Guest Post by Jeffrey Hazleton

Captain Malcom Reynolds with his crew aboard Serenity

Captain Malcom Reynolds with his crew aboard Serenity

One of my favorite movies (and this is a rather vague label, as I have no certain list of favorite movies) is the 2005 film Serenity.  This film is itself a continuation (one blogger called it “a [wonderful] impossible fairytale ending”) of the cancelled television series Firefly.

The premise of both the TV show and the film is a “space cowboy” drama set 500 years in the future, Serenity is the story of the captain and crew of a transport/cargo ship.  Space ship, that is.

Their lives of petty crime are interrupted as they are swept up in a massive conspiracy.  Their government (the Alliance) has dispatched an operative to eliminate the threat that one of their passengers represents – a secret that, if known, might bring about the collapse of the ruling powers.

This operative is relentless in his pursuit and beyond remorse in the atrocities he commits to achieve his objective.  After one such event (he wipes out an entire city just so our heroes have no refuge to run to)  Captain Reynolds and his crew learn the origin of the conspiracy, which they investigate and confirm, to their horror.

In one of the defining points of the series, the movie, and the man himself, the captain tells his crew of his intention to act on behalf of those who have been victimized by the Alliance:

“This report is maybe twelve years old? Parliament buried it, and it remained buried, until River dug it up. This is what they feared she knew. And they were right to fear. ‘Cause there’s a whole universe of folk who are going to know it too; they’re going to see it.

Somebody has to speak for these people.

You all got on this boat for different reasons, but you’ve all come to the same place, so now I’m asking more of you than I have before — maybe all. [Because] sure as I know anything, I know this: they will try again. Maybe on another world, maybe on this very ground swept clean. A year from now, ten, they’ll swing back to the belief that they can make people … better. And I do not hold to that.

So no more running. I aim to misbehave.”

**SUPPLIED DATA**

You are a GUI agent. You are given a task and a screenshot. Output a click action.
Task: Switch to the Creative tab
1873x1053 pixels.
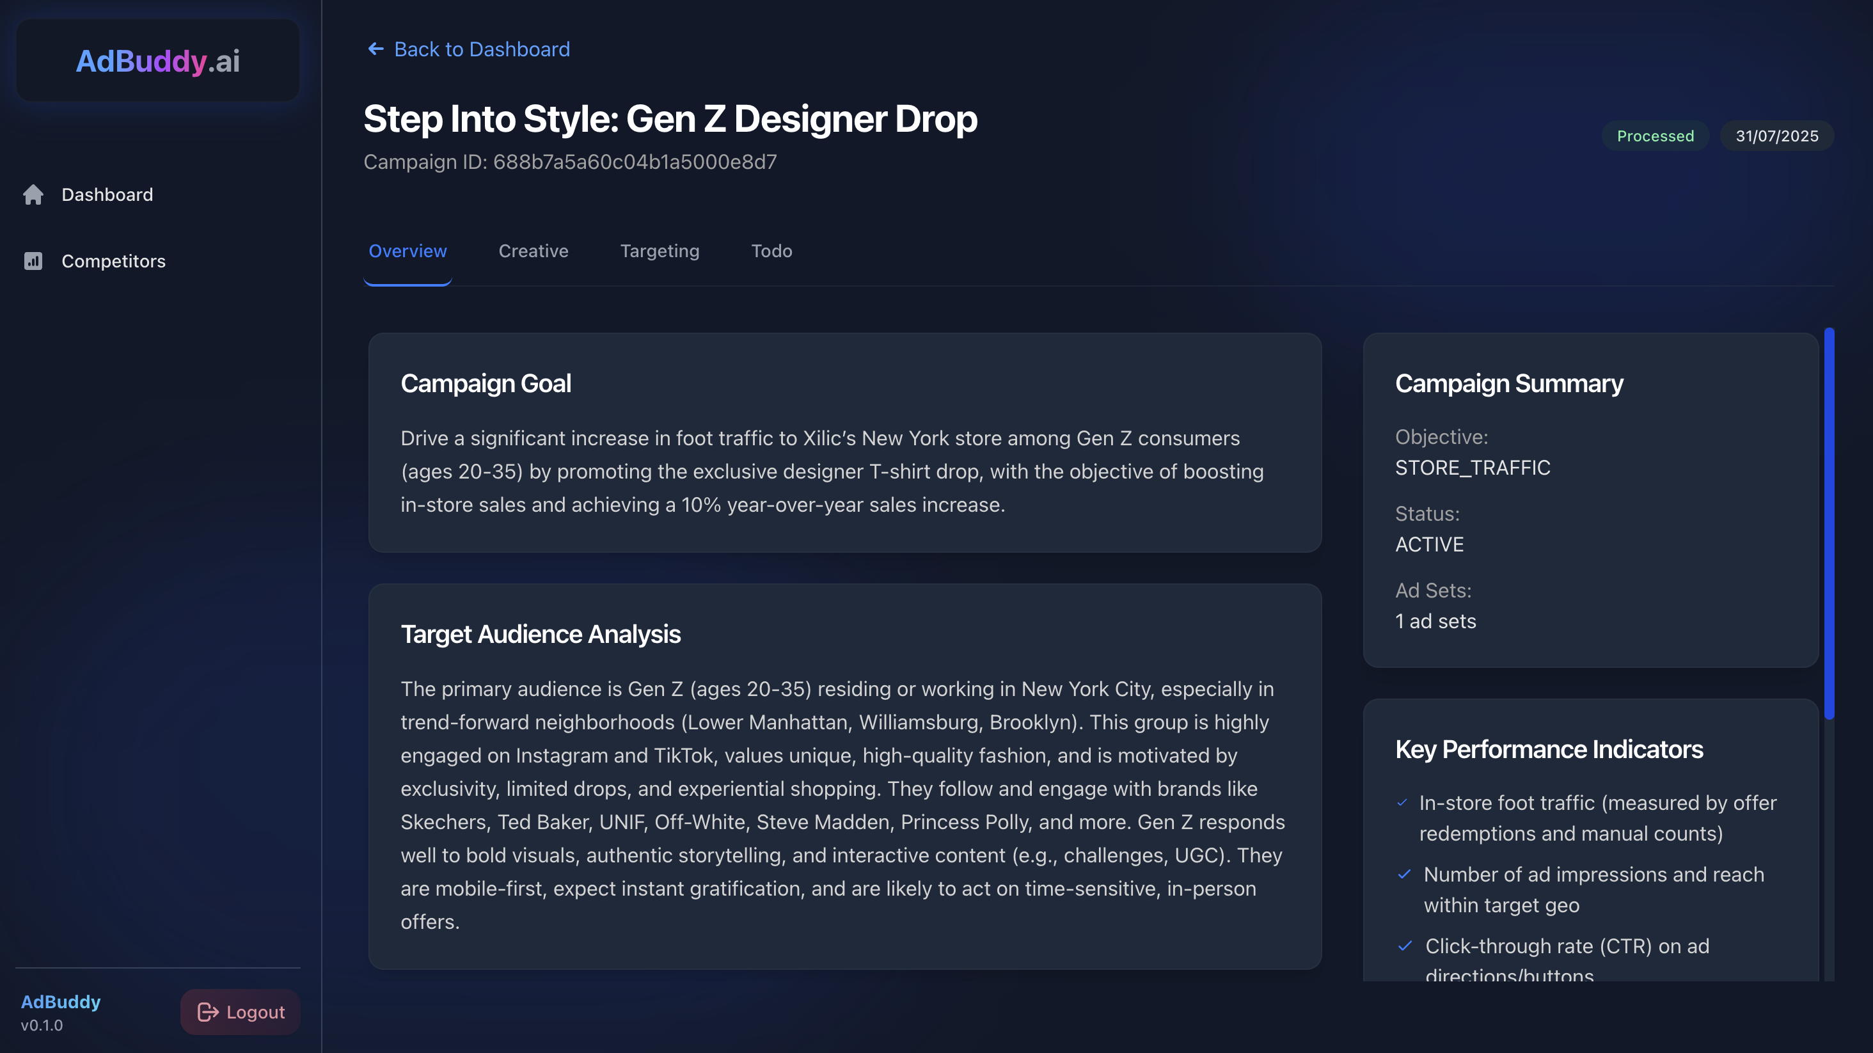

**WHAT THE TASK REQUIRES**
Decide whether each statement below agrees with the Serenity post. For each, answer yes or no and quote the words of the post that settle it. 1. The film Serenity came out in 2005. 2. The story takes place 300 years in the future. 3. The captain estimates the report to be about twelve years old.

**FINISHED ANSWER**
1. Yes: "is the 2005 film Serenity."
2. No: "set 500 years in the future"
3. Yes: "This report is maybe twelve years old?"